LEARNING BEFORE DOING:
NEW GOALS FOR ENVIRONMENTAL TECHNOLOGY
For many years, the dominant environmental paradigm has been learning too late. Waste streams from every
sector of society have necessitated after-the-fact treatment and remediation, often at tremendous cost and effort.
Ozone-destroying chlorofluorocarbons, brain-damaging metals such as mercury and lead, reproductive-system-impairing
persistent organic pollutants such as DDT and PCBs are a few familiar examples of learning
too late. A new goal for environmental technology is to"learn more before doing."
For example, the development of microarray technology for simultaneously analyzing the total component of
genome-encoded messenger RNA holds promise in allowing biologists to evaluate gene expression, protein
function, and metabolism at the whole-genome level. Microarray analysis is being adapted to evaluate
microbial community diversity and speciation. Research is needed to couple this technology to quantitative
models so that it can be used to help understand the likely responses of microorganisms to environmental
perturbations, how compounds travel through ecosystems, and how species interact.
In another example, as the rate of synthesis of new chemicals grows, screening compounds early and anticipating
possible environmental interactions will be key. Presently we are able to learn about potential environmental
impacts as a part of production.

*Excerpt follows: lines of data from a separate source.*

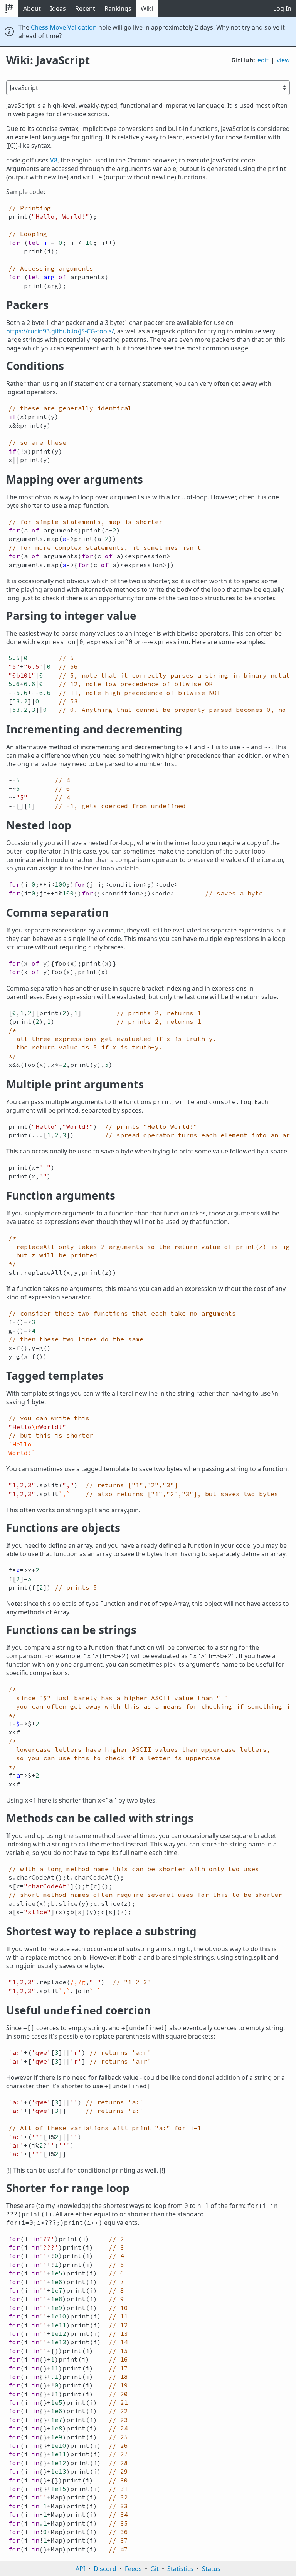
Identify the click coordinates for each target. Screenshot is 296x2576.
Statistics (180, 2568)
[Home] (9, 8)
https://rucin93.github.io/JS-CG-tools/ (60, 331)
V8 (53, 160)
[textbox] (148, 246)
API (80, 2568)
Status (211, 2568)
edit (263, 60)
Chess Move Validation (64, 27)
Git (154, 2568)
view (283, 60)
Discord (105, 2568)
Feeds (133, 2568)
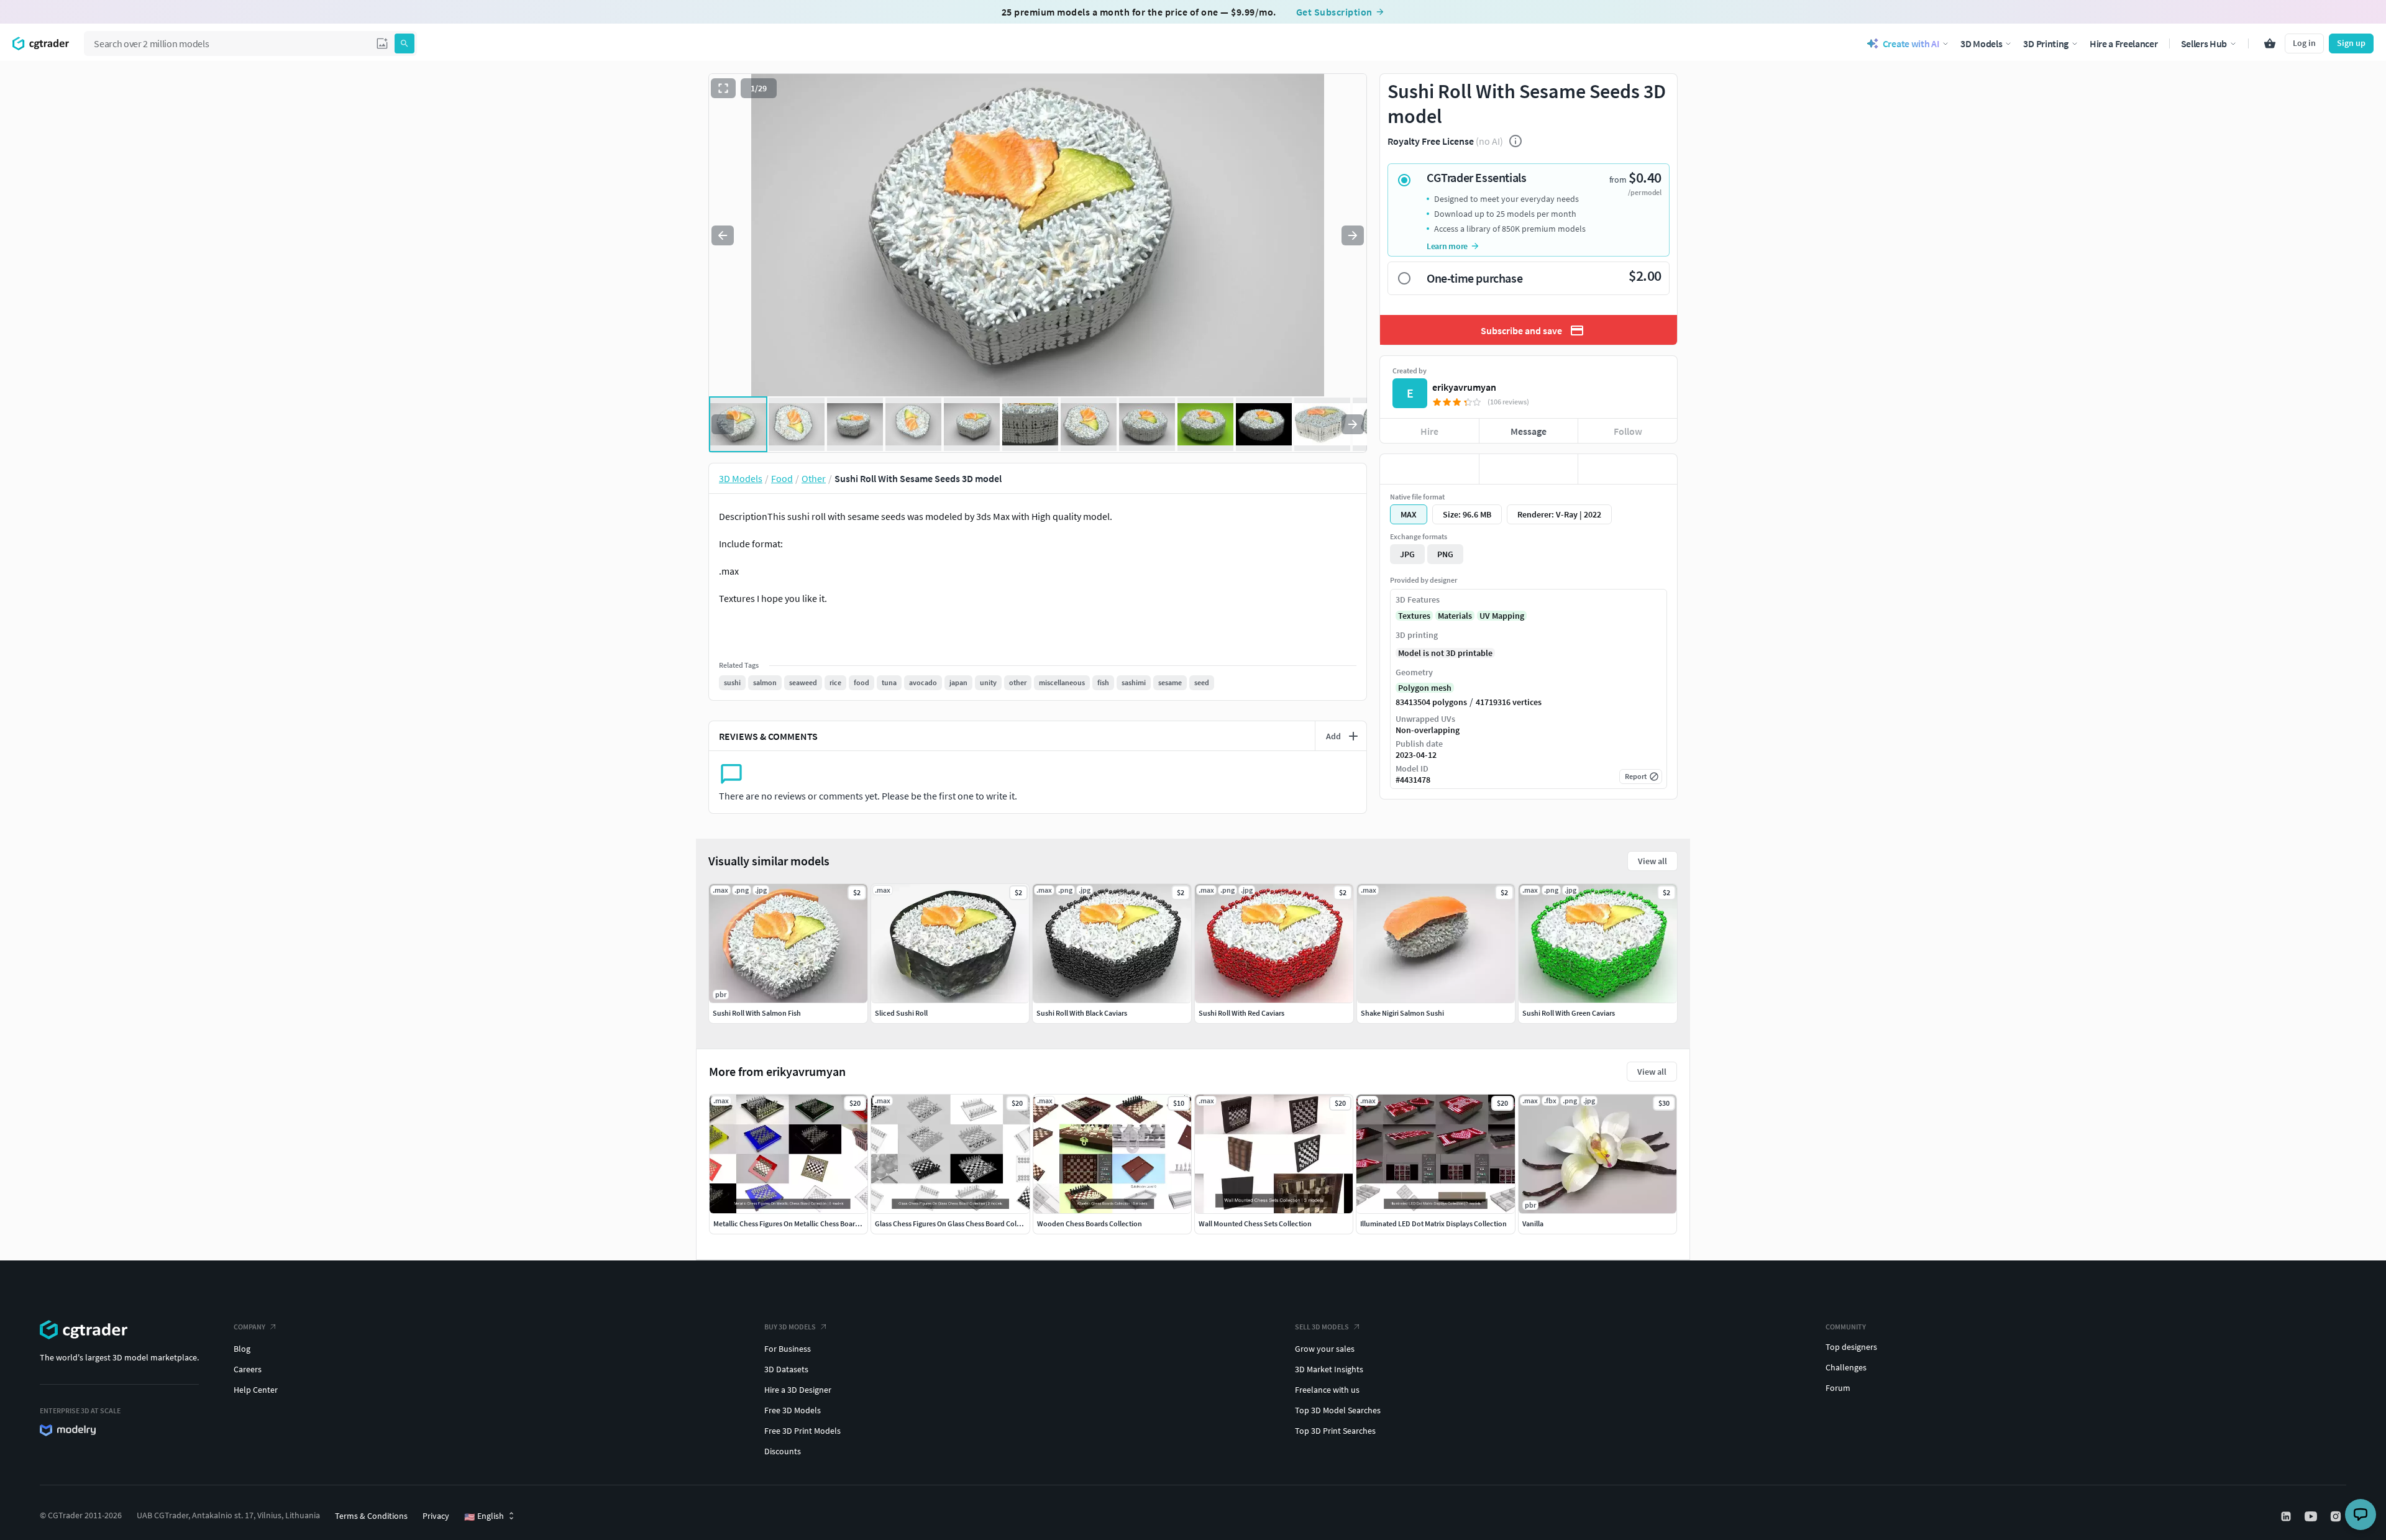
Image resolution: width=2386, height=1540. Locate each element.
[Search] (404, 43)
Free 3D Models (792, 1410)
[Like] (1429, 469)
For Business (787, 1348)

Can we use computer simulation modeling together with an increasingly
sophisticated understanding of atmospheric, aquatic, and terrestrial systems to"learn more before doing" ?

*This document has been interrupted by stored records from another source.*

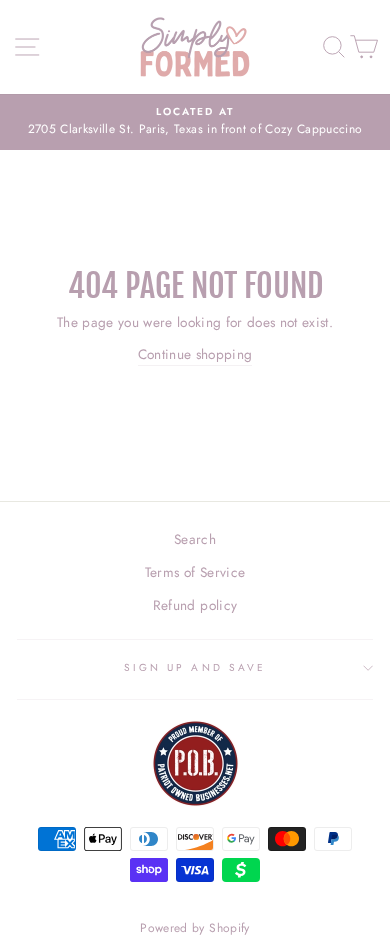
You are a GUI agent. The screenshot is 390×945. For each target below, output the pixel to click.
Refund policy (195, 605)
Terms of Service (195, 572)
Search (195, 539)
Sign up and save (195, 667)
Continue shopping (195, 354)
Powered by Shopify (194, 928)
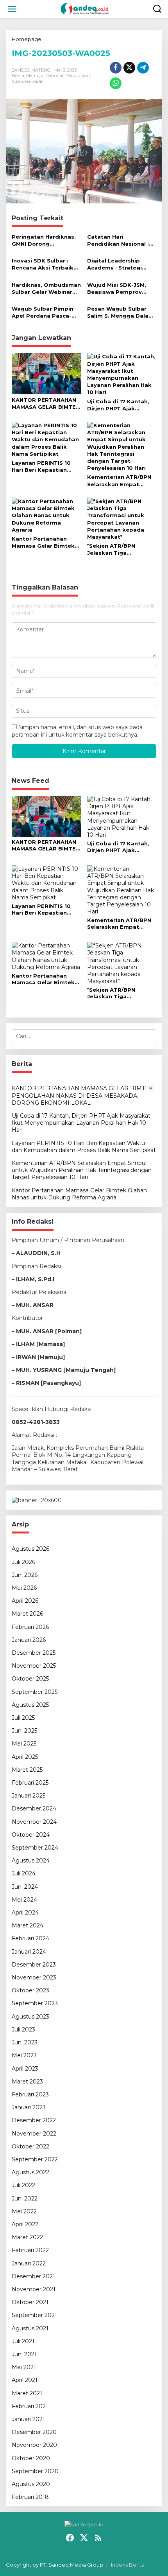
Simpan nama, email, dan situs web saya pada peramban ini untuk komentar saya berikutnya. (77, 731)
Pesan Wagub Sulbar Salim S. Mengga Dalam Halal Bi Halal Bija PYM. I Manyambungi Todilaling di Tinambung (120, 312)
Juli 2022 (23, 2185)
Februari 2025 (30, 1782)
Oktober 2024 (31, 1834)
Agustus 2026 (30, 1548)
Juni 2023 (25, 2042)
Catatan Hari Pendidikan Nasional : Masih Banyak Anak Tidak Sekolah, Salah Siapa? (118, 240)
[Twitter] (84, 2538)
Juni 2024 (25, 1886)
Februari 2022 (30, 2250)
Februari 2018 (30, 2496)
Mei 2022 (24, 2211)
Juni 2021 (24, 2354)
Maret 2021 (27, 2393)
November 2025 (34, 1665)
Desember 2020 (34, 2432)
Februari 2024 (30, 1938)
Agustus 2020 (31, 2484)
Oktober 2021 (30, 2302)
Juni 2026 (25, 1574)
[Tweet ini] (129, 68)
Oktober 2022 (30, 2146)
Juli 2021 (23, 2341)
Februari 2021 (30, 2406)
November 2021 (33, 2289)
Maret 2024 (27, 1925)
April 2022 (25, 2224)
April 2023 (25, 2068)
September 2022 (35, 2159)
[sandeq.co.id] (86, 8)
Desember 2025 (33, 1652)
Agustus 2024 (31, 1860)
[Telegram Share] (143, 68)
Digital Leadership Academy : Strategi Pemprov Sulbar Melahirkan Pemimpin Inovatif (118, 264)
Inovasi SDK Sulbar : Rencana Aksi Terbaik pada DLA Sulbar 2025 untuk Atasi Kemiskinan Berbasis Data (46, 264)
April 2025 (25, 1756)
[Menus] (12, 9)
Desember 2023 (34, 1964)
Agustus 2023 (30, 2016)
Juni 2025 (24, 1730)
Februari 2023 (30, 2094)
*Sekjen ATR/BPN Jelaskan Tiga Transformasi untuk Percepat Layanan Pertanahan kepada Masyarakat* (115, 549)
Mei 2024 (24, 1899)
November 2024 (34, 1821)
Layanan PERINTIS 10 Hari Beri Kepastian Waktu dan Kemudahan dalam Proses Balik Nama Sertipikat (45, 466)
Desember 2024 (34, 1808)
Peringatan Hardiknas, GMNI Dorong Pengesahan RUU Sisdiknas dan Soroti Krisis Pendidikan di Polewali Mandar (44, 240)
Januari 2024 (29, 1951)
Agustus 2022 (30, 2172)
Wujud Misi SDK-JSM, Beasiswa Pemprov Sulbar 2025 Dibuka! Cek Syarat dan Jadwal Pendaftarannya (119, 288)
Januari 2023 (29, 2107)
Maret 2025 (27, 1769)
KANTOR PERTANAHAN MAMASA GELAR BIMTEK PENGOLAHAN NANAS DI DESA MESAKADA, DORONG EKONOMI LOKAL (46, 403)
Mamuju (34, 75)
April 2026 (25, 1600)
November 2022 (34, 2133)
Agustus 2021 (30, 2328)
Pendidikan (77, 75)
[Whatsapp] (116, 83)
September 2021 (34, 2315)
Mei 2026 (24, 1587)
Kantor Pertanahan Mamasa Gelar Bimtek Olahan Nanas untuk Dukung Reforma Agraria (43, 542)
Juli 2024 (24, 1873)
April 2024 (25, 1912)
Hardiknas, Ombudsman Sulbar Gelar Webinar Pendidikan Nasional (46, 288)
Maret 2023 (27, 2081)
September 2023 (35, 2003)
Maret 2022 (27, 2237)
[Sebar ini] (116, 68)
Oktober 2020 (31, 2458)
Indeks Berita (128, 2565)
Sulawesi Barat (27, 81)
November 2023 (34, 1977)
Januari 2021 (28, 2419)
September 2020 (35, 2471)
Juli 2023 (23, 2029)
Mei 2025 (24, 1743)
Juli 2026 (23, 1562)
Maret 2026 (27, 1613)
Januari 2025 (28, 1795)
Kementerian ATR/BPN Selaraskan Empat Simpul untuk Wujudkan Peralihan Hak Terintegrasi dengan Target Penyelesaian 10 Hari (121, 480)
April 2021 (25, 2380)
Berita (18, 75)
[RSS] (98, 2538)
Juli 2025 (23, 1717)
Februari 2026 (30, 1626)
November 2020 (34, 2444)
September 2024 (35, 1847)
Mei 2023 (24, 2055)
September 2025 (34, 1691)
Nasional (54, 75)
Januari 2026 (29, 1639)
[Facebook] (70, 2538)
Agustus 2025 (30, 1704)
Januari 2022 (29, 2263)
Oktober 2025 (30, 1678)
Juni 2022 (25, 2198)
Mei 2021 (24, 2367)
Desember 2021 (33, 2276)
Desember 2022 (34, 2120)
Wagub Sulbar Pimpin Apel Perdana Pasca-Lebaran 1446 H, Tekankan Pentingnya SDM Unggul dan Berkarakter (43, 312)
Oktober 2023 (30, 1990)
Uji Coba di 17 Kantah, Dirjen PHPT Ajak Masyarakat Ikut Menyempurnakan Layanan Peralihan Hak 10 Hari (119, 405)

Scientists and engineers would like to explore virtual prototyping, molecular modeling, and retrosynthesis in
order to help design environmentally benign production processes and products.
The integration of informatics, molecular biology, robotics, and ecology also has rich potential for environmental
technologies that increase efficiency, dematerialization, and recyclability and may drop costs substantially.
A new and vigorous fundamental science and engineering research agenda that highlights the promise and the
priorities emerging from the intersection of systems and complexity theory, quantitative modeling, and
environmentally benign technology development would be a smart investment.